When you set down the entries, keep every word exactly as it is but drop the pictures.

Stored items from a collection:
-------------------------

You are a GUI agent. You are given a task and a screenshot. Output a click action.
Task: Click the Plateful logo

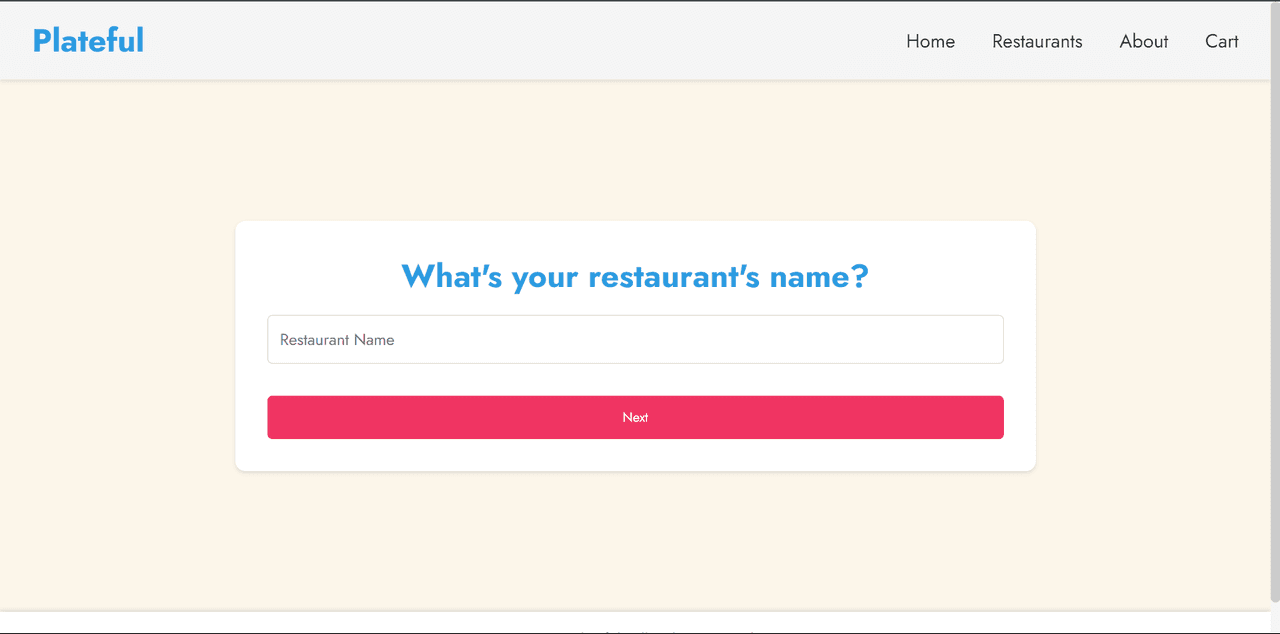[x=88, y=40]
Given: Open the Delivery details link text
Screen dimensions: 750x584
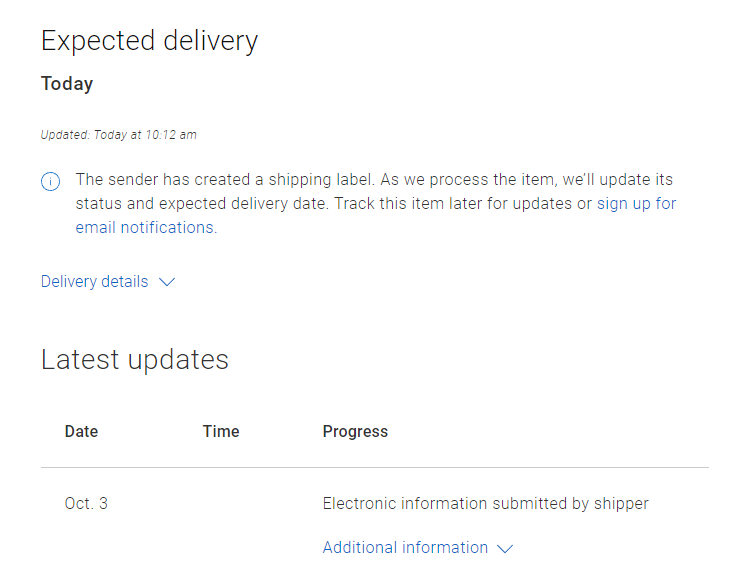Looking at the screenshot, I should [x=95, y=282].
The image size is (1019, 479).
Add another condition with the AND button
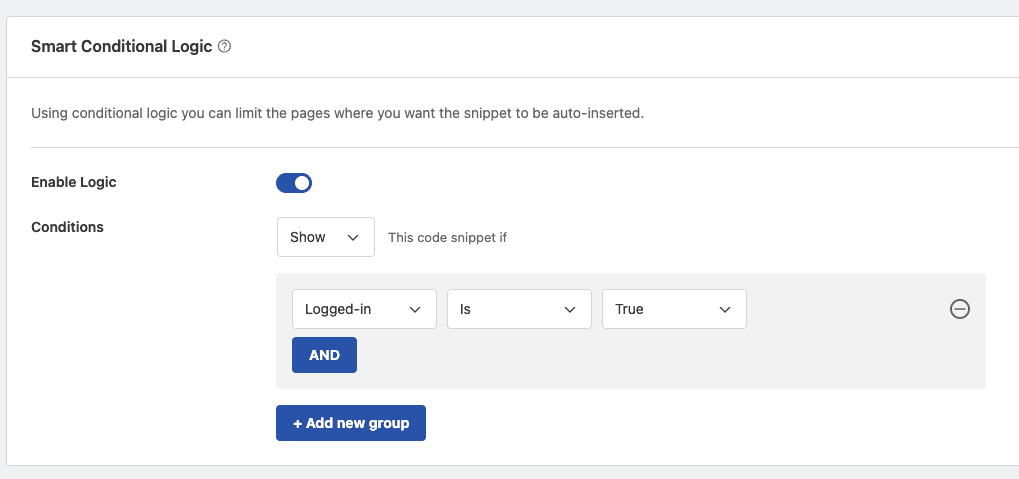tap(324, 355)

-------------------------

= WRITTEN SOLUTION =
You are a GUI agent. You are given a task and a screenshot. Output a click action.
Task: Click the Plateful logo

[x=88, y=40]
Given: Open the Delivery details link text
Screen dimensions: 750x584
Looking at the screenshot, I should [x=95, y=282].
The image size is (1019, 479).
Add another condition with the AND button
tap(324, 355)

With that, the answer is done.